Kuwait's Sheikh Ahmed Al-Fahad Al-Ahmed Al-Sabah is set to miss the IOC Session in Lima to travel to Turkmenistan instead ©Getty Images

Sheikh Ahmad Al-Ahmed Al-Sabah is set to miss the International Olympic Committee (IOC) Session, due to start here on Wednesday (September 13), insidethegames understands.

The Kuwaiti, one of the IOC's most influential members, is instead expected to travel to Turkmenistan to oversee final preparations for the 5th Asian Indoor and Martial Arts Games.

The Games in Turkmenistan's capital Ashgabat, due to open on September 17, is organised by the Olympic Council of Asia, the body Sheikh Ahmad is President of. 

The event is expected to be attended by 6,000 athletes from 65 countries from Asia and Oceania competing in 21 sports. 

Up to 20 heads of states are expected to begin arriving in Ashgabat on Friday (September 15) and Sheikh Ahmad wants to be there to welcome them, he has told IOC President Thomas Bach.

Turkmenistan President Gurbanguly Berdimuhamedow has approved huge investment in the Games of $4.5 million (£3.5 million/€3.8 million) on new facilities, including an Olympic Complex and state-of-the-art stadium. 

Sheikh Ahmad, also President of the Association of National Olympic Committees, has told IOC officials that he fears that if he came to the Peruvian capital he would not be able to arrive in time to ensure final preparations for the Games are running smoothly. 

Lima is nearly 15,000 kilometres from Ashgabat and Sheikh Ahmad was concerned he would not make it there in time if he travelled here for the vote to confirm Paris and Los Angeles as the hosts the 2024 and 2028 Olympic and Paralympic Games.

insidethegames has been told that Sheikh Ahmad's reason for not coming here is not connected to an inquiry in the United States linking him to allegations of fraud.

Sheikh Ahmad resigned from FIFA's ruling Council in April a day after he was seemingly identified as a co-conspirator by the United States Department of Justice in the case involving Richard Lai, the FIFA Audit and Compliance Committee member banned for bribery.

Turkmenistan have invested billions of dollars in new facilities preparing for the 5th Asian Indoor and Martial Arts Games in Ashgabat, where 6,000 athletes from 65 countries are due to compete in 21 sports ©Ashgabat 2017
Turkmenistan have invested billions of dollars in new facilities preparing for the 5th Asian Indoor and Martial Arts Games in Ashgabat, where 6,000 athletes from 65 countries are due to compete in 21 sports ©Ashgabat 2017

Lai admitted taking $950,000 (£710,000/€778,000) in bribes in a US court but Sheikh Ahmad has "vigorously" denied any wrongdoing and is confident of being cleared. 

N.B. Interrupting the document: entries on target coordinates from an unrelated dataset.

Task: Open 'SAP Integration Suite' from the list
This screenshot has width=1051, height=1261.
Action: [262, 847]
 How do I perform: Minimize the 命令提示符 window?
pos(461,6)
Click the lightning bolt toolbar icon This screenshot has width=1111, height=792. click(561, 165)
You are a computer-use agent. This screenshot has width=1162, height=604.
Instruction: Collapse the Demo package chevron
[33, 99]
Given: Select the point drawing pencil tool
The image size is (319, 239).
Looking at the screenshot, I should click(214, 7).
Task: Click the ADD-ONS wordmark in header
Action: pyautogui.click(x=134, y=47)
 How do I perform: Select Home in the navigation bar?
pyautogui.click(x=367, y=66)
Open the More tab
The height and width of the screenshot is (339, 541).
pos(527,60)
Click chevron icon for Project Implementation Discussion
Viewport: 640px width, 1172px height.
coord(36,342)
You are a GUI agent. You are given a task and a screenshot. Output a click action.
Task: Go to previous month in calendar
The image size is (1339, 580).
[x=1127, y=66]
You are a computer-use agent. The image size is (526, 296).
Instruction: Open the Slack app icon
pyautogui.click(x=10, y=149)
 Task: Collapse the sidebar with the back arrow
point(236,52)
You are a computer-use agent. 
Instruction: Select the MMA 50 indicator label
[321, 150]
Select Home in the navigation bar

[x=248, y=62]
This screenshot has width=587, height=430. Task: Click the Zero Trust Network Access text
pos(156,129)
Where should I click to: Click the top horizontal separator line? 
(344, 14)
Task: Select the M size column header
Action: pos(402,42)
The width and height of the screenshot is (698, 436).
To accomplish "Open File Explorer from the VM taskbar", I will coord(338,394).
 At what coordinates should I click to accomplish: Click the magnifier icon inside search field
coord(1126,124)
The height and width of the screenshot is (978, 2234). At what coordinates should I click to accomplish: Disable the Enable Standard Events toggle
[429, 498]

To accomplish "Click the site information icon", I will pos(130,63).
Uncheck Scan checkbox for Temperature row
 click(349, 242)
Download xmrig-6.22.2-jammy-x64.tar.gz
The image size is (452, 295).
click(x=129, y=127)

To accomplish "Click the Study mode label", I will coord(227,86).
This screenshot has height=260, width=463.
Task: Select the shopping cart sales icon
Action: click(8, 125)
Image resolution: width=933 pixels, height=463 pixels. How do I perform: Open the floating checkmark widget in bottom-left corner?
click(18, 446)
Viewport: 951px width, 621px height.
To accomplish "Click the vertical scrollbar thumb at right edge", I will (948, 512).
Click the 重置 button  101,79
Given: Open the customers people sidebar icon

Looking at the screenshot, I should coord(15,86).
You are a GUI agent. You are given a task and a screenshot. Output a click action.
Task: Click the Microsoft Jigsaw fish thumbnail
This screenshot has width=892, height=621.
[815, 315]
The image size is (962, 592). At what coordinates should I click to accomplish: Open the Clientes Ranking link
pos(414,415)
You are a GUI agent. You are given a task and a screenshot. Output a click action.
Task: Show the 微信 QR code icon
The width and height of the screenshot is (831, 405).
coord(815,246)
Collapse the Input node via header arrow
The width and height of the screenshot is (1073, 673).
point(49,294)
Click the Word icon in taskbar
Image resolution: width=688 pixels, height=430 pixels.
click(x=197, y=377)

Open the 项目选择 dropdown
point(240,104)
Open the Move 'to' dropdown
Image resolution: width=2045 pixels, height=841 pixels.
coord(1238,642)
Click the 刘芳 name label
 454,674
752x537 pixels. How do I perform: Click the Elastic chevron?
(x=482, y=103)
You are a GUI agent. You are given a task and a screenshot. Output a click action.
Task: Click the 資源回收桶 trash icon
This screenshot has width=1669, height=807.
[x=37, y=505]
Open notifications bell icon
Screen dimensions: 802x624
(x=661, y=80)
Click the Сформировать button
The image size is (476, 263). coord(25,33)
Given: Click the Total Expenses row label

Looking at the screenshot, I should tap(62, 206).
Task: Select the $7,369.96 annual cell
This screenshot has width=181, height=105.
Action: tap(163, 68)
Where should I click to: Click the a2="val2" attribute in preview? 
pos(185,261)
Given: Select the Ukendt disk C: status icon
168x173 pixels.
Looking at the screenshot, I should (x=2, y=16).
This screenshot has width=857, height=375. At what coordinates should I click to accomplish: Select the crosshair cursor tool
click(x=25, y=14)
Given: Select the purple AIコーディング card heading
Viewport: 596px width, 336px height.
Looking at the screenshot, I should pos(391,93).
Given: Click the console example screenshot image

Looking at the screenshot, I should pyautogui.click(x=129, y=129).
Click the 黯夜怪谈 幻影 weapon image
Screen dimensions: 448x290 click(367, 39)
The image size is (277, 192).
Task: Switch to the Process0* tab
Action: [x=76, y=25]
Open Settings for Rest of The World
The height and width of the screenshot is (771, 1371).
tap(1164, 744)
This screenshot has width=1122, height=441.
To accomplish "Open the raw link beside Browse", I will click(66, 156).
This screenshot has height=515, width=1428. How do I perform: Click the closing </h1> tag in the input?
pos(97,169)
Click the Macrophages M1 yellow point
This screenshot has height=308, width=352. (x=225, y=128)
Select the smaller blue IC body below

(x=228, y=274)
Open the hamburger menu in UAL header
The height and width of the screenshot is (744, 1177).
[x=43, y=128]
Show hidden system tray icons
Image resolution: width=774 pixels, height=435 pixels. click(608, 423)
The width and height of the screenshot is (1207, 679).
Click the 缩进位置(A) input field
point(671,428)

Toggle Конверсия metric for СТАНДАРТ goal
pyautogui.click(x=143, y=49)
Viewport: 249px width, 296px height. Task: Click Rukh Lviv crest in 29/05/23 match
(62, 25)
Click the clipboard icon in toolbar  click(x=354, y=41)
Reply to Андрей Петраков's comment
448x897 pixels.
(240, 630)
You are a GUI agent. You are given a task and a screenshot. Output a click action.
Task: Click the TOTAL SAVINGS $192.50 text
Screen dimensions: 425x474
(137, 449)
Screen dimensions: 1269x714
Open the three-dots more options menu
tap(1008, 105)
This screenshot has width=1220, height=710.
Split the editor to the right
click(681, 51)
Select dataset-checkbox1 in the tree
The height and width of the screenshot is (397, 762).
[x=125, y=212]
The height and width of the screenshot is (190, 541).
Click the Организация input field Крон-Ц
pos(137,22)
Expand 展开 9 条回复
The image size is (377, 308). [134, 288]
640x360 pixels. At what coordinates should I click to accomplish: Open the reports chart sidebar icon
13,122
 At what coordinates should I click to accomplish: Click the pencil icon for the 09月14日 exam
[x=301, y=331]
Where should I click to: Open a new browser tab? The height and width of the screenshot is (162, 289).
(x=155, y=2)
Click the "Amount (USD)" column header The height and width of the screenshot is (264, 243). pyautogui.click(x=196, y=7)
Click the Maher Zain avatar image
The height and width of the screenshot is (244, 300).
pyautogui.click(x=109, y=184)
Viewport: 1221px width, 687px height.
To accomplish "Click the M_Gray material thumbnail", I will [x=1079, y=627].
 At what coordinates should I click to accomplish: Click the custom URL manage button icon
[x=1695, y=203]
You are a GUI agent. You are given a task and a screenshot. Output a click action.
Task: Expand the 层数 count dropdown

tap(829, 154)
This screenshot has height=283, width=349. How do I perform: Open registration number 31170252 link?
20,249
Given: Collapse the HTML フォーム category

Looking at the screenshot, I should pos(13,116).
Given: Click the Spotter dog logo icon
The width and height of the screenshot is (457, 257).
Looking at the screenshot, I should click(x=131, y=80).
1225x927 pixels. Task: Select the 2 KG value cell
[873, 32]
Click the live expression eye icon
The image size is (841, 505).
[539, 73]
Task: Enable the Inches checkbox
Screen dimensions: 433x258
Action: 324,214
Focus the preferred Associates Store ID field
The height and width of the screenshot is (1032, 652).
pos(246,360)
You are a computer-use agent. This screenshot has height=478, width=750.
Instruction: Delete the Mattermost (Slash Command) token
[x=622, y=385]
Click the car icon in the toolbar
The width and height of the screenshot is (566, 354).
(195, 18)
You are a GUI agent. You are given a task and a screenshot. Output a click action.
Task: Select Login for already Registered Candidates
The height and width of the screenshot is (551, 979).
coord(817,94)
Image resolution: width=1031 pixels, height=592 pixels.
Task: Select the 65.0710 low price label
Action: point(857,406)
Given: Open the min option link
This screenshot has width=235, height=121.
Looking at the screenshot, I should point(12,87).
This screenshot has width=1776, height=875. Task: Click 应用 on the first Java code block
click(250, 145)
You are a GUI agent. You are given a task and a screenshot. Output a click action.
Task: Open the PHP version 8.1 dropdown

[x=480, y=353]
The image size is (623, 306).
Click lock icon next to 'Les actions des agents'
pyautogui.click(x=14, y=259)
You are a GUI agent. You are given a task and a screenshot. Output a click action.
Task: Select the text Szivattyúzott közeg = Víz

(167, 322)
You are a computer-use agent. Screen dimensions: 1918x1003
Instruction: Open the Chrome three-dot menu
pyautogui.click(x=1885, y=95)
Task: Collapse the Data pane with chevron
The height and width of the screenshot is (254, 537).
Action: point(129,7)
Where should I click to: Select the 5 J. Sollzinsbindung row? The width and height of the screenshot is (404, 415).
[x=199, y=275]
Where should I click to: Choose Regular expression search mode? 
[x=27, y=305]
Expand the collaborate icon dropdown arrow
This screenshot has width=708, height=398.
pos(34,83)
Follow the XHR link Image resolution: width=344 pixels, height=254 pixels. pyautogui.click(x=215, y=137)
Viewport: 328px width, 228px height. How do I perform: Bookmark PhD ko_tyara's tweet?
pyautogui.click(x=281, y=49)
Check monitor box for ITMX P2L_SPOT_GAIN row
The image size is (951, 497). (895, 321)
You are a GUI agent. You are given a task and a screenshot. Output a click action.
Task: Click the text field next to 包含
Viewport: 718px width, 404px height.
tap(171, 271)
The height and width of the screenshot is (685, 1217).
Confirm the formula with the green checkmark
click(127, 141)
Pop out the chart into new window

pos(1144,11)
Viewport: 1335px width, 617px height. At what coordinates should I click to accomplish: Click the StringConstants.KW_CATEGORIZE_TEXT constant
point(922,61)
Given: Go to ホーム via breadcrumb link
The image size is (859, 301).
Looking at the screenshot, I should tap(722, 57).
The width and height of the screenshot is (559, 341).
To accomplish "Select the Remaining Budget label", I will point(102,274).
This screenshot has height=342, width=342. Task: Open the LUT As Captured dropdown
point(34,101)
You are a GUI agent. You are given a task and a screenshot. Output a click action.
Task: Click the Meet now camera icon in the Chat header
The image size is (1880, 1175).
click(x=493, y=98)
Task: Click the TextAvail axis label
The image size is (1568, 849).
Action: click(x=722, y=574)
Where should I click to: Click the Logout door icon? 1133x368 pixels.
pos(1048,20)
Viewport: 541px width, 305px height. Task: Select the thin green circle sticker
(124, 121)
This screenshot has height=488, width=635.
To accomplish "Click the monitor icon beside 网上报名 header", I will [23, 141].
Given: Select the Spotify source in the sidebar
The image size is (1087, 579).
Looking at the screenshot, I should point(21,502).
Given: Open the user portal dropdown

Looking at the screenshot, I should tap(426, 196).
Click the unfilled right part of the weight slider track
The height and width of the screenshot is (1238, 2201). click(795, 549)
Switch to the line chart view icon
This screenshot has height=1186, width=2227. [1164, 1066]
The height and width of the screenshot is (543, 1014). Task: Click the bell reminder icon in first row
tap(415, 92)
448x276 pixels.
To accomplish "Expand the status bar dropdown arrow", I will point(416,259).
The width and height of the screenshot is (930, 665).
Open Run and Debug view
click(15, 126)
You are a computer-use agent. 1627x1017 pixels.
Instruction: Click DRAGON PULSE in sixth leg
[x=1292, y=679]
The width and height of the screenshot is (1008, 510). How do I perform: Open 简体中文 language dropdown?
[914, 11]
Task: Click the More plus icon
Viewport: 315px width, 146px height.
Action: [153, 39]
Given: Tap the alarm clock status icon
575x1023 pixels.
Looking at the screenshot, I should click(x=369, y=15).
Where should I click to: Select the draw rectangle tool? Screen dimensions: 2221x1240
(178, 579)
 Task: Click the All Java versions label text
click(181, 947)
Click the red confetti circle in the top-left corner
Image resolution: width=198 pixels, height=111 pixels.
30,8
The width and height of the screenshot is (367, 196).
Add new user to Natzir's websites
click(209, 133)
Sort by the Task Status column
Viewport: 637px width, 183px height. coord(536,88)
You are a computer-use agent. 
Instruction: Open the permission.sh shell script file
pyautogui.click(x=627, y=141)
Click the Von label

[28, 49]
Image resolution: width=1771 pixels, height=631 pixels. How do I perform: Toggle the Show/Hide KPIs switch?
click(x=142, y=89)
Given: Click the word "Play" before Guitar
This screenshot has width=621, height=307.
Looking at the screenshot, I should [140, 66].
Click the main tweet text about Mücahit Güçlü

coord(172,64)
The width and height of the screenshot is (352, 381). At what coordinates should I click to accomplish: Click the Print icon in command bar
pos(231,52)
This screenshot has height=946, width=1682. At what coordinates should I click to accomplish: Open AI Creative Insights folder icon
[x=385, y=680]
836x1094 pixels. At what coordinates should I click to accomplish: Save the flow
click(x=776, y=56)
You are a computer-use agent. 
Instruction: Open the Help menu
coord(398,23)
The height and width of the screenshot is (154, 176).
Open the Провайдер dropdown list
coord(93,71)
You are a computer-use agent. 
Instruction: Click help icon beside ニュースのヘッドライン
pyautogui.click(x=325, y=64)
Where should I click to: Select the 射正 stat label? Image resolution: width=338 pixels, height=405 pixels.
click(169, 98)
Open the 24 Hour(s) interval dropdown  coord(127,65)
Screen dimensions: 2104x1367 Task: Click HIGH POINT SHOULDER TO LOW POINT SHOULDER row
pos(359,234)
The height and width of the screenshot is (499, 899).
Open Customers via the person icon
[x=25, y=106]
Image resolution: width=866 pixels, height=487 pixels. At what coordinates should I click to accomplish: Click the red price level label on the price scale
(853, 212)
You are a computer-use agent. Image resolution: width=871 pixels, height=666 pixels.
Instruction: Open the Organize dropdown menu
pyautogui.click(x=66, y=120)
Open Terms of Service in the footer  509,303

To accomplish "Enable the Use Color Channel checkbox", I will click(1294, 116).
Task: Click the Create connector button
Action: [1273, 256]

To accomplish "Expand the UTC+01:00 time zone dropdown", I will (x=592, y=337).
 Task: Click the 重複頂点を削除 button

Part of the reason it is believed that Sheikh Ahmad wants to be in Ashgabat is because of potential political sensitivities surrounding the Asian Indoor and Martial Arts Games.

Turkmenistan is among the world’s most repressive and closed countries and is regularly criticised for its poor human rights record.

Of the 94 members of the IOC, it is expected that at least six will be missing from this Session, including Sheikh Ahmad.

The others include Ireland's Patrick Hickey, currently self-suspended following his arrest at Rio 2016, and Namibia's Frankie Fredericks following allegations of bribery linked to the vote eight years ago to award Rio de Janeiro the 2016 Olympic and Paralympic Games.  

South Korea's Kun-Hee Lee and the Emir of Qatar, Sheikh Tamim bin Hamad Al Thani, are virtually certain not to attend.

Lee, the billionaire chairman of the Samsung Group, has been in a coma since suffering a heart attack in May 2014. 

His family last month requested that he step down from the IOC and he is due to officially cease being a member at the end of this Session.

Sheikh Tamim, meanwhile, is facing an unprecedented crisis in Qatar after four of its Gulf neighbours - Saudi Arabia, Bahrain, Egypt and the United Arab Emirates - cut off relations with it. 

Also expected to be missing is Russia's Yelena Isinbayeva, elected as a member of the IOC Athletes' Commission during Rio 2016.

She also set to skip the Session as she announced in July she is expecting her second child.